By far the best moment is the supermarket scene in which Olivia Coleman lays out a female shop assistant with a yellow slippery floor sign and says something along the lines of ‘Nothing like a bit of girl-on-girl!’ Bizarrely, her constantly quipping village-bike act is never tired and I’m still not sure why. I found Pegg’s sincere attitude towards female officers very refreshing, and the sexism directed at Coleman a little difficult (although they also lampoon the mentally retarded, so it’s hardly a PC-for-all), yet I think it’s her accomplished comic timing and acting skills that bring it off. Even the ‘manpower’ gag at the end doesn’t feel too forced, and it’s nice to see PC Angel removing the giant iron rod from his rectum (which doesn’t even happen when he uses his Japanese Peace Lily to smash an inbred trolley assistant sent to kill him over the head – I was expecting some sort of Apocalypse Now-style montage with Angel drinking gin and smearing Church fete raspberry compote on his naked torso, providing a metaphor for his emotional pupation coming to an end. Maybe next time). However, what the ‘manpower’ gag also celebrates is Angel losing his modern, equal opps ways (one of the positives of his police service training) for some pretty cheap country bumpkin humour. All in the best possible taste.

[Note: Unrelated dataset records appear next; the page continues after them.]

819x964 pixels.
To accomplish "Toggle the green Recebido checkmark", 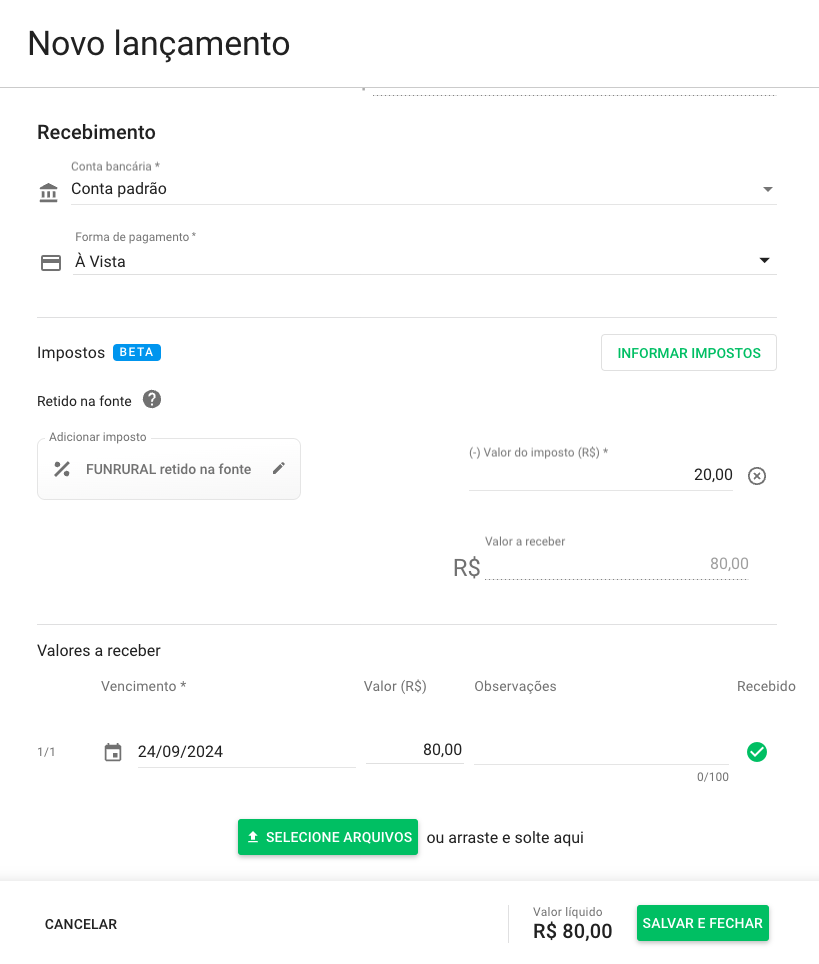I will [757, 752].
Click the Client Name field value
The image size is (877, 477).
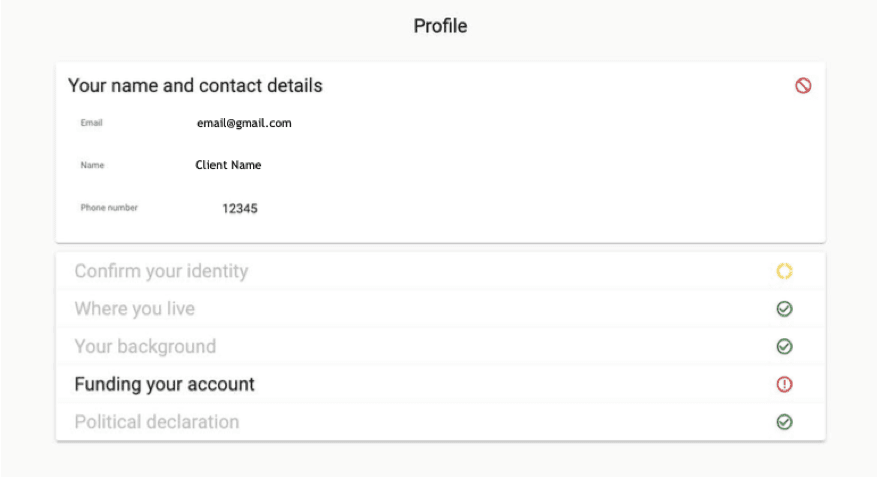pyautogui.click(x=228, y=165)
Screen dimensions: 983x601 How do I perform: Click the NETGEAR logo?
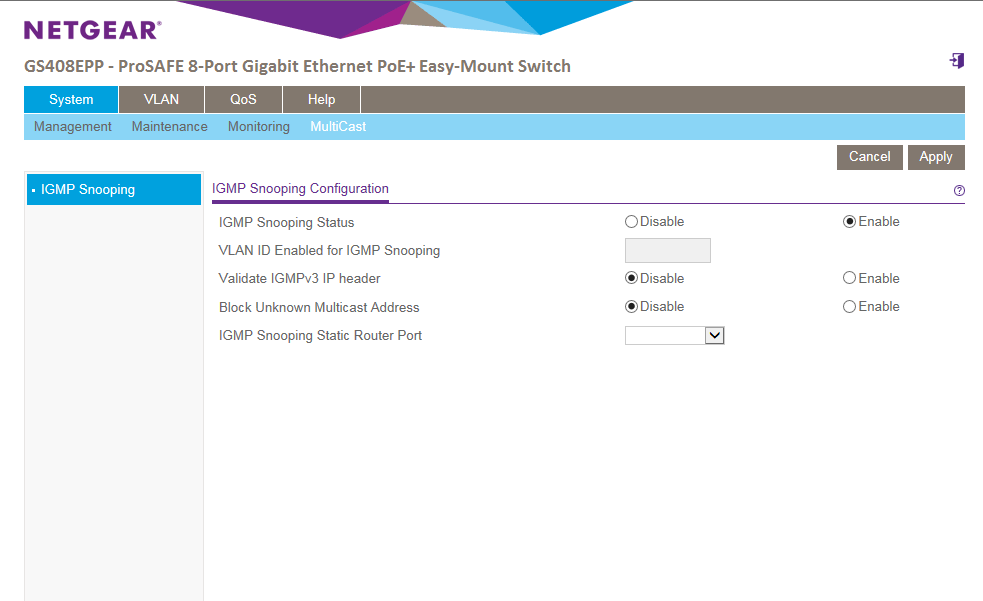[92, 30]
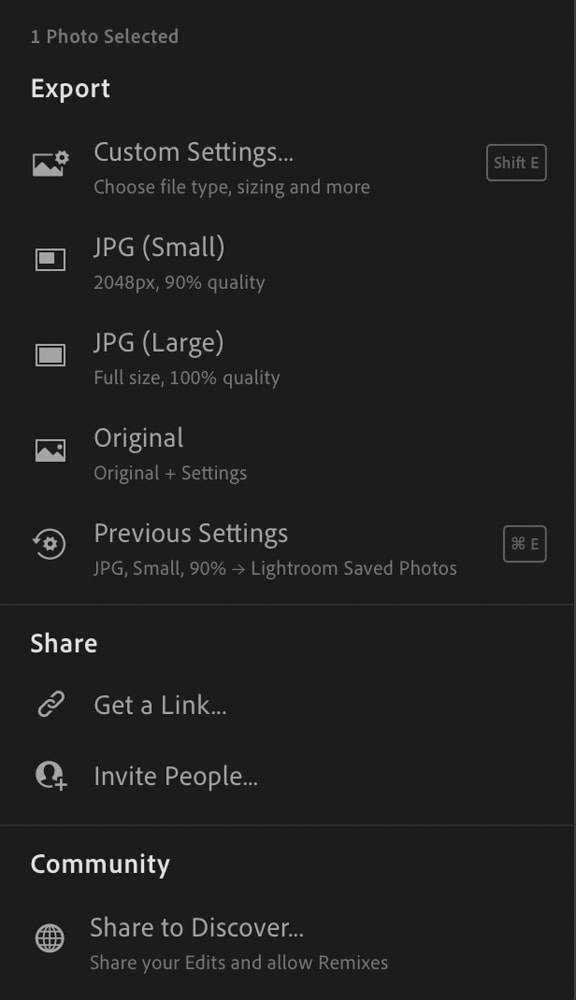This screenshot has height=1000, width=576.
Task: Click the Previous Settings history-gear icon
Action: [50, 544]
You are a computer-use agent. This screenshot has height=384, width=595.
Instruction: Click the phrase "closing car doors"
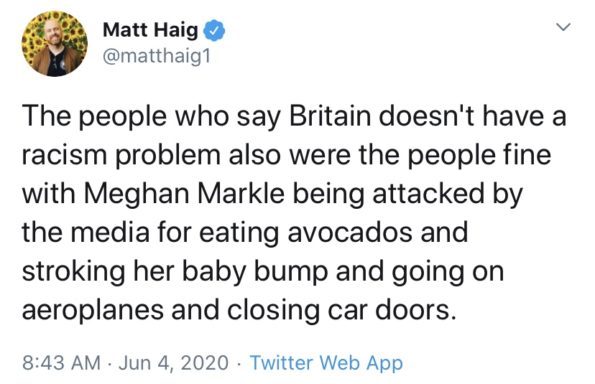(341, 311)
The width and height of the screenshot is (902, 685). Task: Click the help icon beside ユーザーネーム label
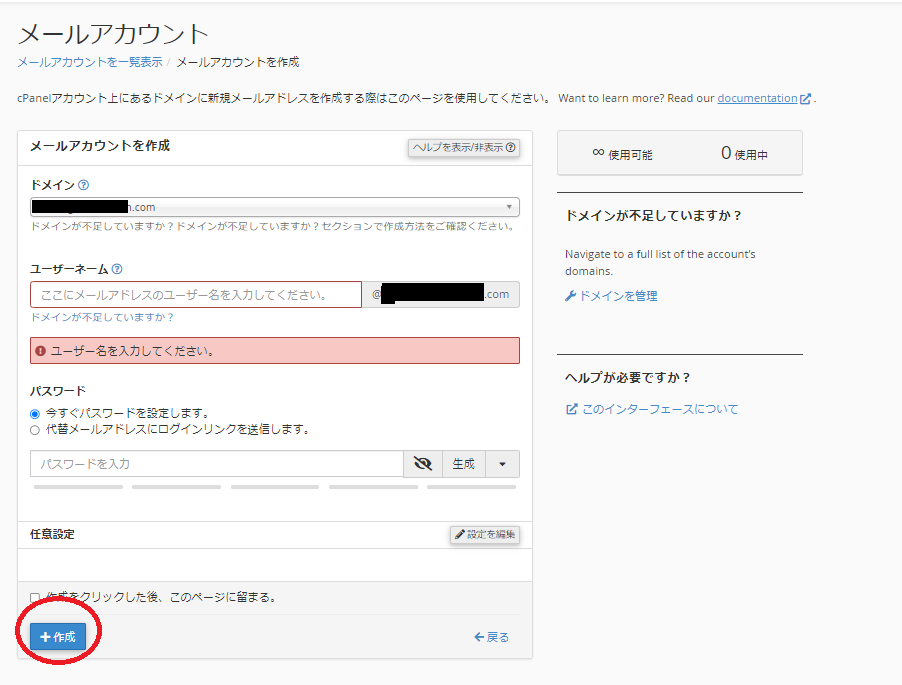click(x=117, y=269)
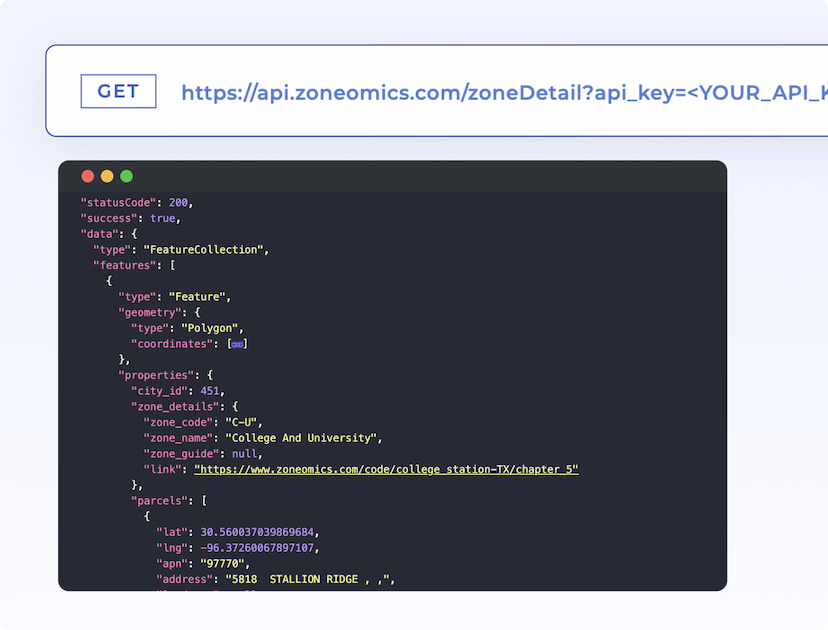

Speaking of the supporting cast, a quick run through; Timothy Dalton is utterly superb, and his choice of driving music should be applauded. Kevin Eldon is wasted, and much more should have been made of the excellent Anne Reid. Jim Broadbent is great but goes on too long and doesn’t come off nearly loony enough during the film to merit his total loss of sandwich AND crisps from any lunchbox he previously owned towards the end. Bill Bailey and twin, however, is an awesome gag and Martin Freeman, Steve Coogan and Bill Nighy make a great threesome. Oh, and Marsha was in it, running a pub (why doesn’t she do this in Spaced?! New series please!) and being fifty three.
On the directorial side, Wright is in the best form of his career. The camera work is utterly accomplished and there’s plenty of the best gore I’ve ever seen. One death in particular is hideously and graphically stunning and he should get fifteen Oscars for it.

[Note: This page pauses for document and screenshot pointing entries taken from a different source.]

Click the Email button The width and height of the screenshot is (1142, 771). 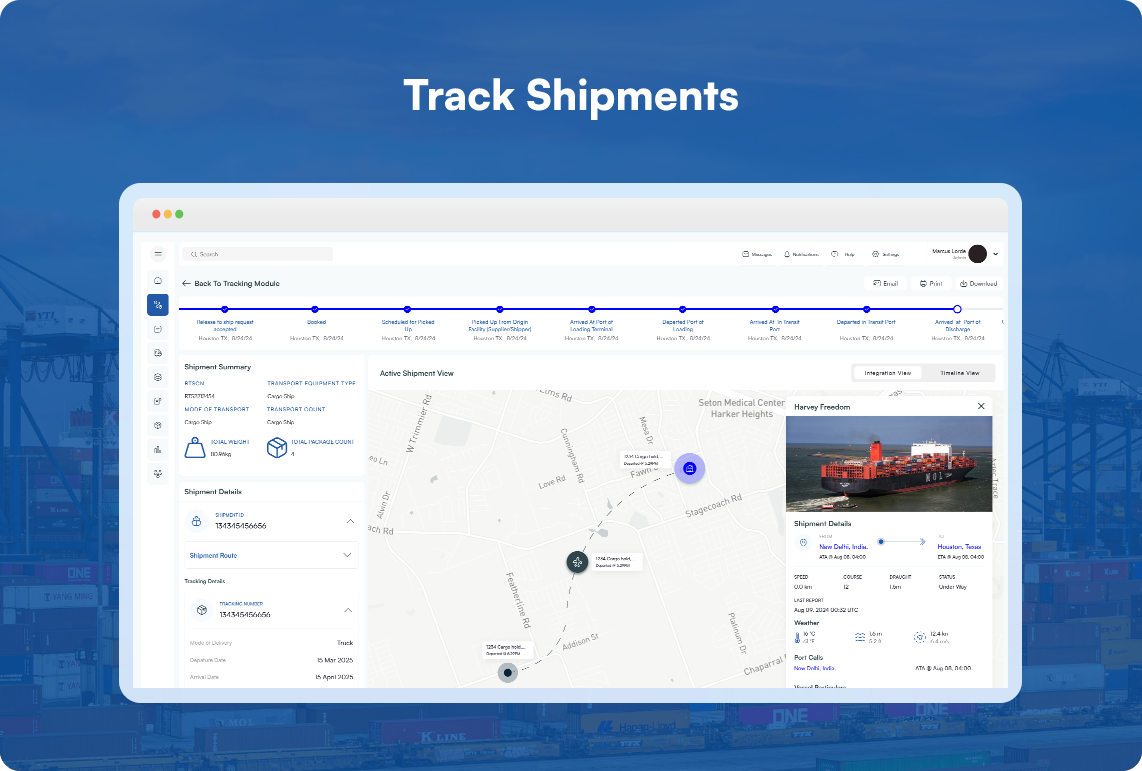[886, 284]
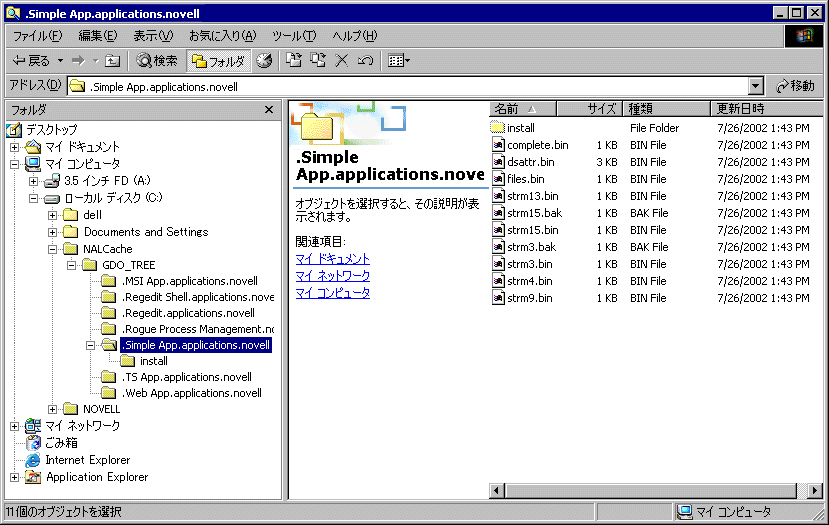829x525 pixels.
Task: Click the Delete (X) toolbar icon
Action: tap(342, 61)
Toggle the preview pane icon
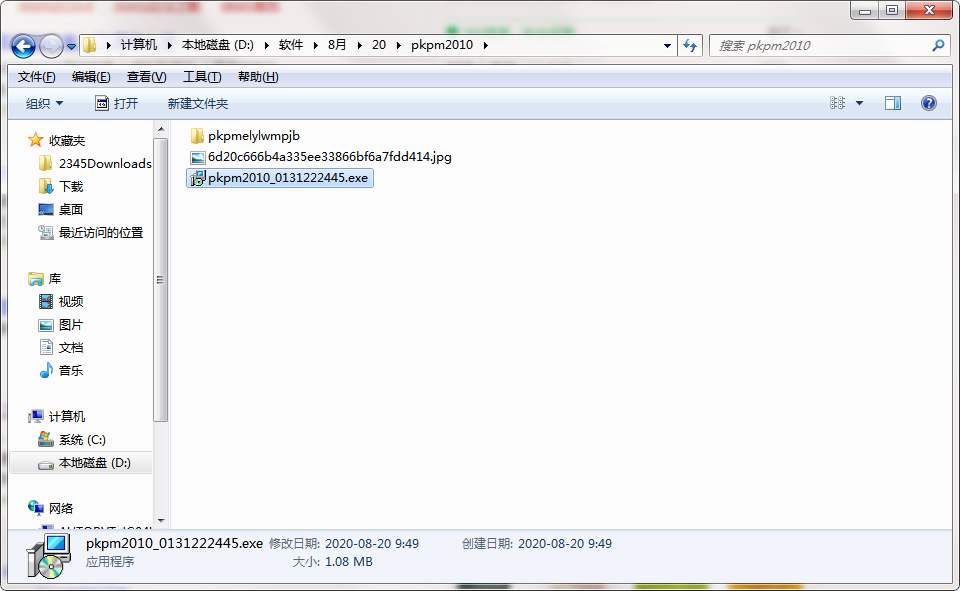 coord(893,103)
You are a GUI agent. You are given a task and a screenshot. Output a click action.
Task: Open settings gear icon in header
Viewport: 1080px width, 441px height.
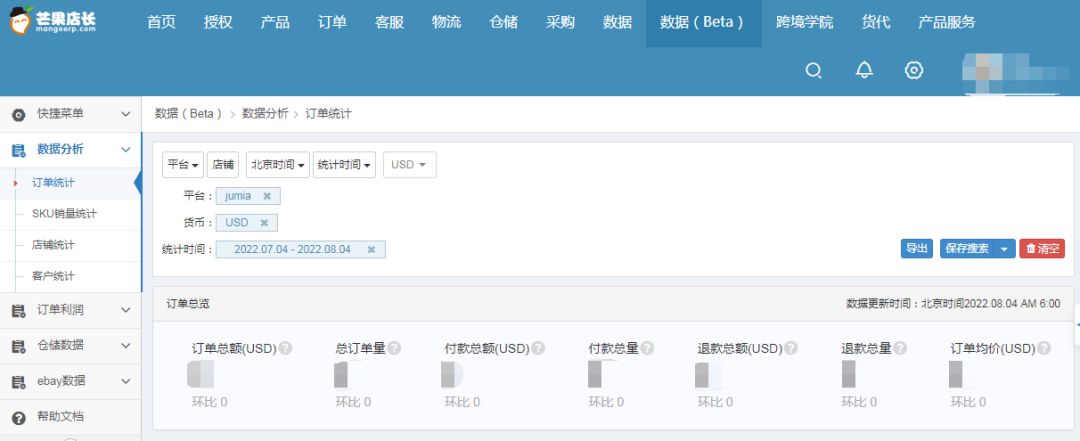(x=913, y=70)
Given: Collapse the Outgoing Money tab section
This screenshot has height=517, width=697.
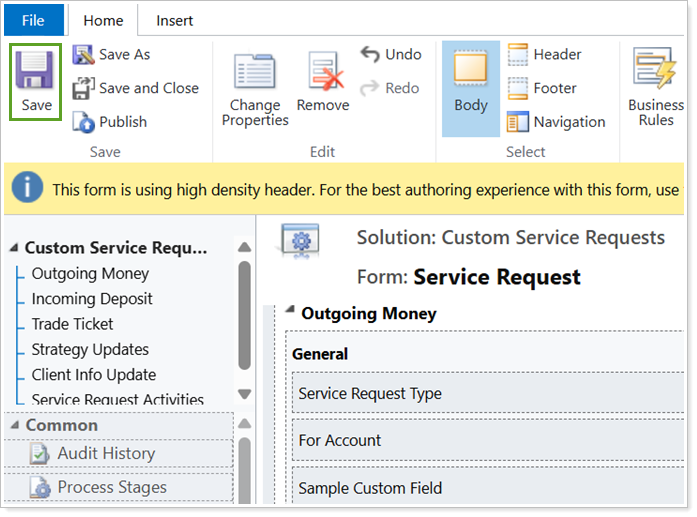Looking at the screenshot, I should click(291, 310).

The in jokes for Shaun/Spaced fans are there, if a little overdone on the Cornetto side of things; however the plot, borrowed as it is, still works well, and the message to the ASBO demanding, Telegraph reading, Tory voting, Springer Spaniel owners out there is abundantly clear: some hood wearing individuals are much more dangerous than others. I’d rather have my phone nicked any day over some pruning shears in the gullet. In fact, I think I’ll start hanging around the pound shops in Mornington Cresent a bit more. If this film has taught me nothing else it’s that, for god’s sake, don’t go to Waitrose unarmed.
Overall, it wasn’t, for me at least, as good as Shaun (possibly because it didn’t involved the world as we know it ending, so I would clearly have to stay in my hideous job), and could have done with a love interest – Pegg and Frost do make eyes at each other at the end, but it’s clear they’re not up for bum action, and it would have been nice to have had at least one normal, sane, female involved who didn’t have a Benny Hill complex or a Kalashnikov in her shopper. Still, a cracking film that will hopefully put Pegg and Wright firmly on the map, where they deserve to be; somewhere in the middle, with good transport links, and an international airport.